Hi MHF,

I'm a physics undergraduate student at Oxford doing his MPhys project. I've got a problem that to me seems quite difficult but may be very easy for an experienced statistician. I'll lay out the problem below. Is there anyone in the department who could give me a clue as to if I'm on the right track and what statistics I need to learn?


Thank you very much for any assistance.


Regards,


Will








The problem - the physics and notation:


The galaxies we are considering can be considered axisymmetric oblate spheroids.
Spheroid - Wikipedia, the free encyclopedia


These have two dimensions, the height and the width, the ratio of which is the true axial ratio. When you look at a galaxy in the sky it is randomly oriented. If the galaxy is edge on to you, then the ellipse you observe will have the same axial ratio as the galaxy, the true axial ratio, r. If the galaxy is "face on" then the axial ratio will be at a maximum, 1. The orientation of the galaxy means that the observed axial ratio, q, for any galaxy is between r and 1.
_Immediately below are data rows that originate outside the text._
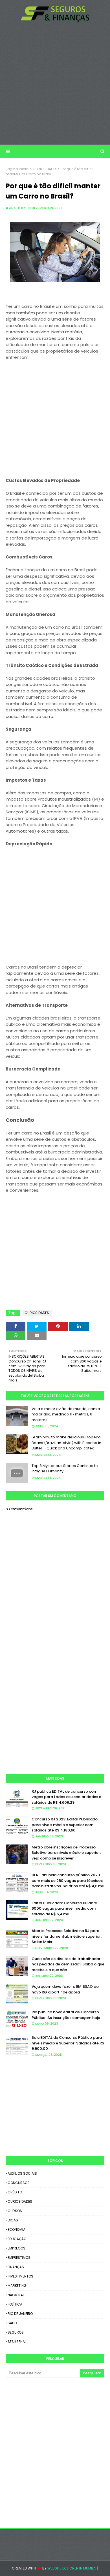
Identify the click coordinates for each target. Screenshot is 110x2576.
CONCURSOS (19, 2182)
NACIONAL (16, 2295)
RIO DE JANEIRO (20, 2313)
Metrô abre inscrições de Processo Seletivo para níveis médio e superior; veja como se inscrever (66, 1852)
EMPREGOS (16, 2248)
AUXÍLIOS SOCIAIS (22, 2173)
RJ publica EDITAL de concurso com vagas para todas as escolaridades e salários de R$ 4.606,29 (66, 1797)
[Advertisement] (55, 83)
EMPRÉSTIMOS (19, 2257)
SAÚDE (13, 2323)
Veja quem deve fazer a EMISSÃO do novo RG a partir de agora (65, 1989)
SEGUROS (16, 2332)
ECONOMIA (16, 2229)
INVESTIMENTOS (20, 2276)
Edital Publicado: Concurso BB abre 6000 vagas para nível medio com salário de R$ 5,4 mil (64, 1908)
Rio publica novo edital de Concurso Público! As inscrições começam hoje (66, 2014)
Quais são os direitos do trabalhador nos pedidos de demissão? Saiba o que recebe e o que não (68, 1964)
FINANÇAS (16, 2266)
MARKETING (17, 2285)
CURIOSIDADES (45, 169)
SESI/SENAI (17, 2341)
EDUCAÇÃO (17, 2238)
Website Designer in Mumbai (71, 2568)
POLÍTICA (15, 2304)
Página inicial (17, 169)
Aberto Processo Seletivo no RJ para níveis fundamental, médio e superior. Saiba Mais (67, 1936)
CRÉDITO (15, 2192)
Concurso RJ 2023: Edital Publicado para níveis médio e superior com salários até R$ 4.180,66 (65, 1824)
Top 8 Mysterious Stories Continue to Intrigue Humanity (65, 1468)
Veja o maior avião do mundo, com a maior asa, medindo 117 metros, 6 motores (66, 1414)
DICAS (13, 2220)
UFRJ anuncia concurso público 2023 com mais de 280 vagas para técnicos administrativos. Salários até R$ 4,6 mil (68, 1880)
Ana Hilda (17, 208)
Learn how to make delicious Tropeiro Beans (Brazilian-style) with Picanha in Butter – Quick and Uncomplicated (66, 1442)
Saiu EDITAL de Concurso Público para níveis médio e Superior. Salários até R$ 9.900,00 (68, 2043)
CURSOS (15, 2210)
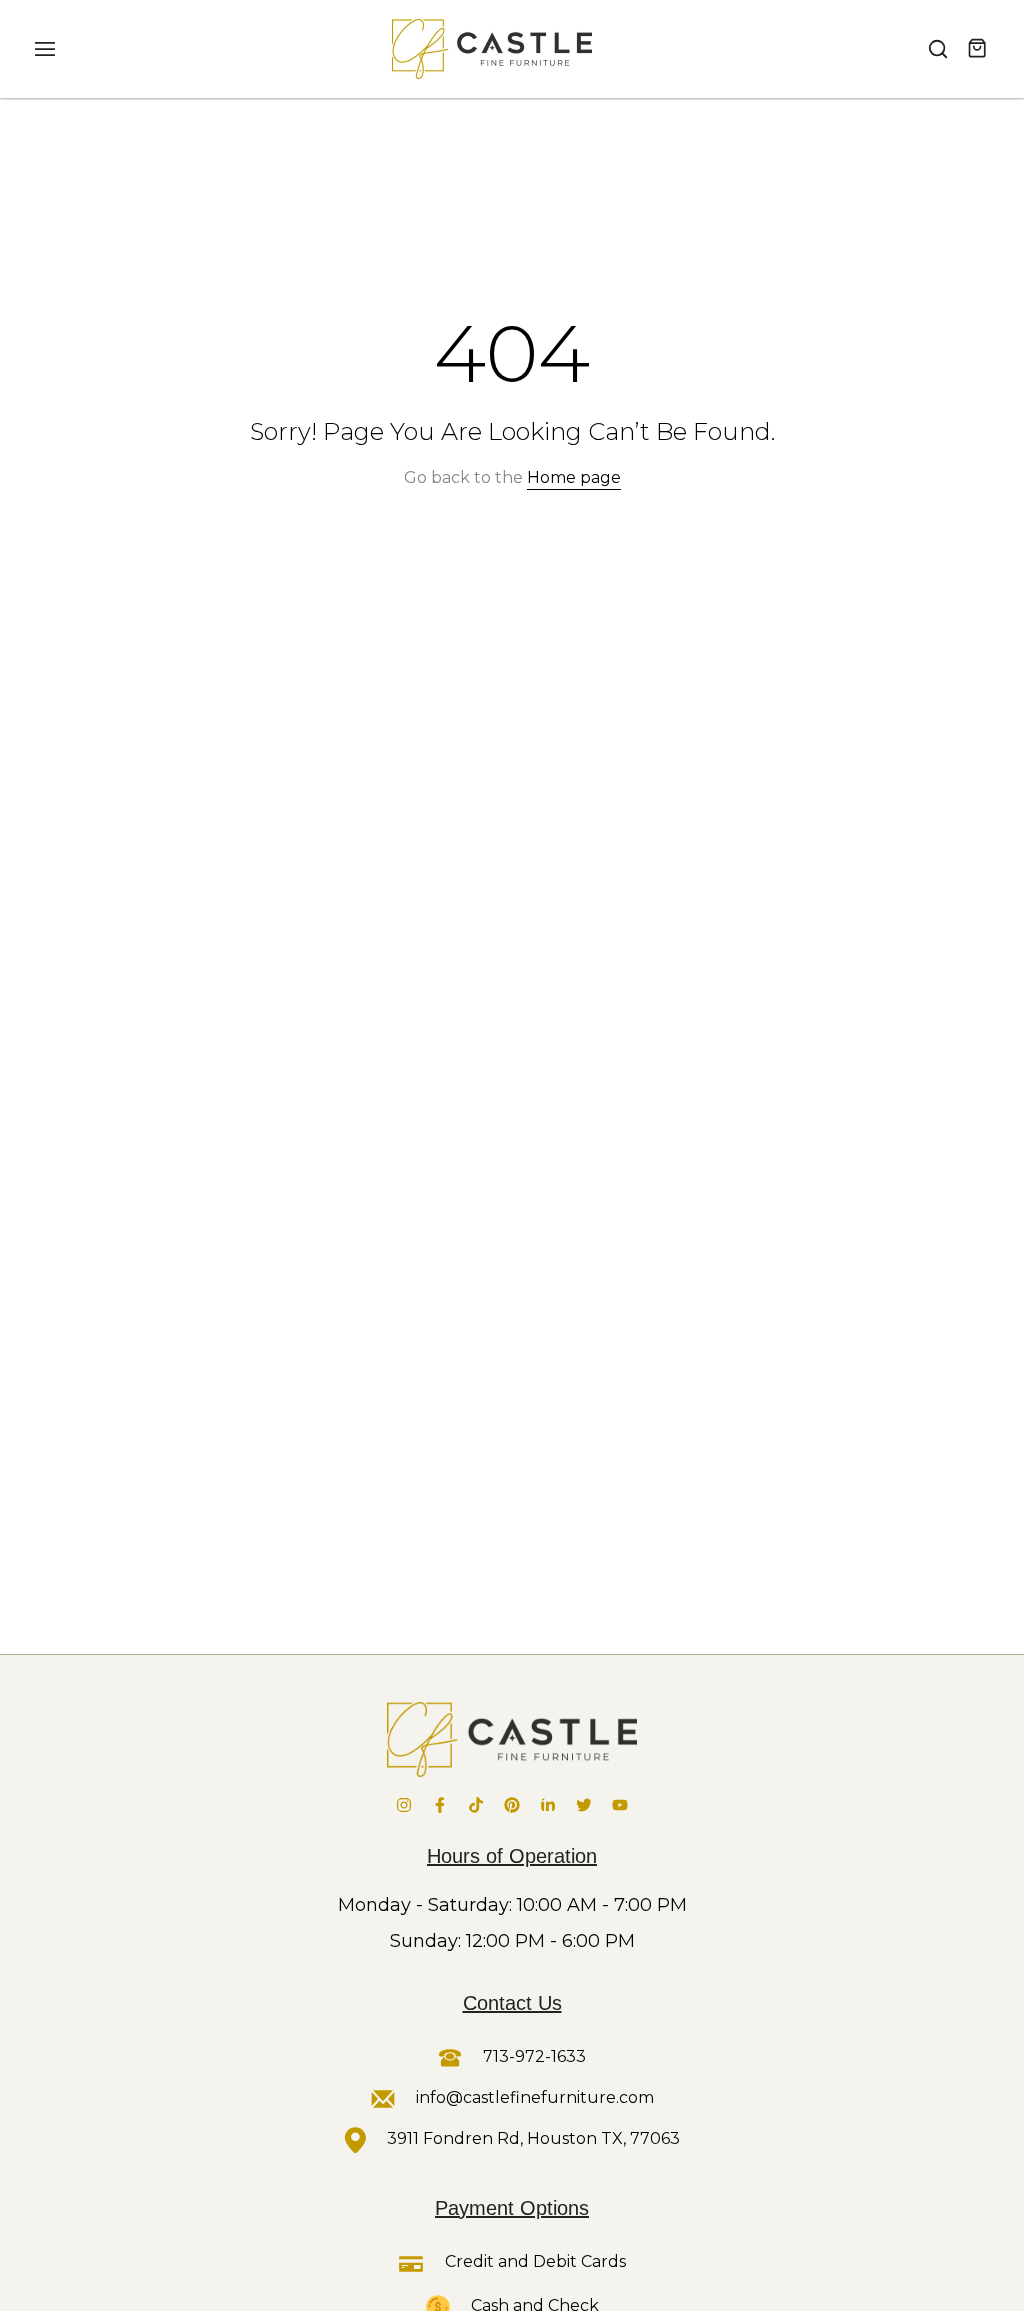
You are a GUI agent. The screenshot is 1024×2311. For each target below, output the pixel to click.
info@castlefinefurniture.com (535, 2097)
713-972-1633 (532, 2056)
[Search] (938, 49)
Suppose we have a group of 244 galaxies all randomly oriented in the sky. The number of galaxies with axial ratio between q and q + dq (for small dq) is given by f(q) dq, so f(q) is the frequency distribution of observed galaxies. Similarly the number of galaxies with true axial ratio in interval [r, r + dr] is n(r) dr.


Here comes the stats.


Simply from the assumption that the galaxies are randomly oriented, we can derive that


(using latex notation incase the images don't work - copy and paste the text equations here Online LaTeX Equation Editor - create, integrate and download)


f(q) = \int dr \: n(r) P(q|r)





= \int_{0}^{q} dr \: \frac{ n(r).\:q}{\sqrt{1 - r^{2}} \sqrt{q^{2} - r^{2}}}





We want to reverse this equation, that is, we have f(q) and wish to find n(r)
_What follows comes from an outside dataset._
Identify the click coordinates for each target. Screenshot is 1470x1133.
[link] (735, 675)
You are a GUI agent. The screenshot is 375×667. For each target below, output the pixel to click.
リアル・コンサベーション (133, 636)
To do this we first discretise this equation , sampling both n and f into N bins of width 1/N. Equation above becomes:


f(q_{i}) = \sum_{j = 0}^{i-1} P(q_{i},r_{j})\:n(r_{j})





Where here, f_i labels bin i of the observed ellipticities q, r_ j is bin j of the actual ellipticities r. And where


P(q_{i},r_{j}) = \frac{q}{\sqrt{1-r^{2}}\sqrt{q^{2} - r^{2}}}





...is analogous to P(q|r) and q and r are taken at the midpoint of each bin. Note in the sum equation we stop at bin i - 1 instead of bin i, as P(q_i | r_j ) -> infinity when i = j. This is later refered to as the approximation that P( j | j ) = 0


So to keep track of what we're doing, we're now solving the sum equation for n(r_ j), given known f and P. This sum equation is a matrix equation (with P[i,j] = 0 for j>i). K has zeroes on the leading diagonal so is singular and cannot be inverted. However, K is lower triangular, so we can solve it by forward substitution. I'll quickly explicitly show what that means.
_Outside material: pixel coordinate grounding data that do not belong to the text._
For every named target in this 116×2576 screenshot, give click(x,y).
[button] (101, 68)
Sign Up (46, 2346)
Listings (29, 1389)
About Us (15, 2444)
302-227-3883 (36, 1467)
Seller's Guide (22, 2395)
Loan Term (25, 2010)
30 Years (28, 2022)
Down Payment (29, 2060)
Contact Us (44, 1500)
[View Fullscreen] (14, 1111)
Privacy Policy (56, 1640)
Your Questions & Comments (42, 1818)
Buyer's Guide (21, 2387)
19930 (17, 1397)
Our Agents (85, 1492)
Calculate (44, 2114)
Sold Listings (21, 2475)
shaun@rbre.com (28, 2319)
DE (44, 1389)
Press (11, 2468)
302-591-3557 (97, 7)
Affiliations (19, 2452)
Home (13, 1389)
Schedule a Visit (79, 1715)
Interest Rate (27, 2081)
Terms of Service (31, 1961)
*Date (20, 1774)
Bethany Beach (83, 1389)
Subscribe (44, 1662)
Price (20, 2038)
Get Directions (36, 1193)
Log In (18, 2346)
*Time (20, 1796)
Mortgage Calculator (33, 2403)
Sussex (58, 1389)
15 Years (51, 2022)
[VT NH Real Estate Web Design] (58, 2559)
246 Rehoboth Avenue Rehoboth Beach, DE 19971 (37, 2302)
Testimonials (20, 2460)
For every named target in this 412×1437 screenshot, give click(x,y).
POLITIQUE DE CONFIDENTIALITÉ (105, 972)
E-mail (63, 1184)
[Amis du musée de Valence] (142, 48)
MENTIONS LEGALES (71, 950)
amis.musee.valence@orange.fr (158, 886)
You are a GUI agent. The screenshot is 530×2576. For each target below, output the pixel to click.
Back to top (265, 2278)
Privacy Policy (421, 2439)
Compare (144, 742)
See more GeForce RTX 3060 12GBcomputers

Our matrix equation reads:


\begin{pmatrix}
f_{0}\\
f_{1}\\
f_{2}\\
f_{3}\\
f_{4}\\
\vdots
\end{pmatrix} = \begin{pmatrix}
0 & 0 & 0 & 0 & 0 & ...\\
P_{10} & 0 & & & & \\
P_{20} & P_{21} & 0 & & & \\
P_{30} & P_{31} & P_{32} & 0 & & \\
P_{40} & P_{41} & P_{42} & P_{43} & 0 & \\
\vdots & & & & & \ddots
\end{pmatrix}\begin{pmatrix}
n_{0}\\
n_{1}\\
n_{2}\\
n_{3}\\
n_{4}\\
\vdots
\end{pmatrix}






So the equations this represents are:
f_{0} = 0

f_{1} = P_{10}\:n_{0}

f_{2} = P_{20}\:n_{0} + P_{21}\:n_{1}

...


Which can be reversed to find the elements of n:
n_{0}= \frac{f_{1}}{ P_{10}}


Then
n_{1} = \frac{f_{2} - P_{20}\:n_{0} }{P_{21}}

Then
n_{2} = \frac{f_{3} - (P_{30}\:n_{0} + P_{31}\:n_{1}) }{P_{31}}

...


So far so logical.


Here is where the problem is. To illustrate we will take an example observed distribution f and for simplicity set all nonzero P to 0.2. Here we have gone through the process and filled out n.


\begin{pmatrix}
0\\
0\\
1\\
0\\
0\\
\vdots
\end{pmatrix} = \begin{pmatrix}
0 & 0 & 0 & 0 & 0 & ...\\
0.2 & 0 & & & & \\
0.2& 0.2 & 0 & & & \\
0.2 & 0.2 & 0.2 & 0 & & \\
0.2 & 0.2 & 0.2 & 0.2 & 0 & \\
\vdots & & & & & \ddots
\end{pmatrix}\begin{pmatrix}
0\\
5\\
-5\\
0\\
0\\
\vdots
\end{pmatrix}






Clearly something has gone wrong because we have calculated that we will get -5 galaxies in n_2!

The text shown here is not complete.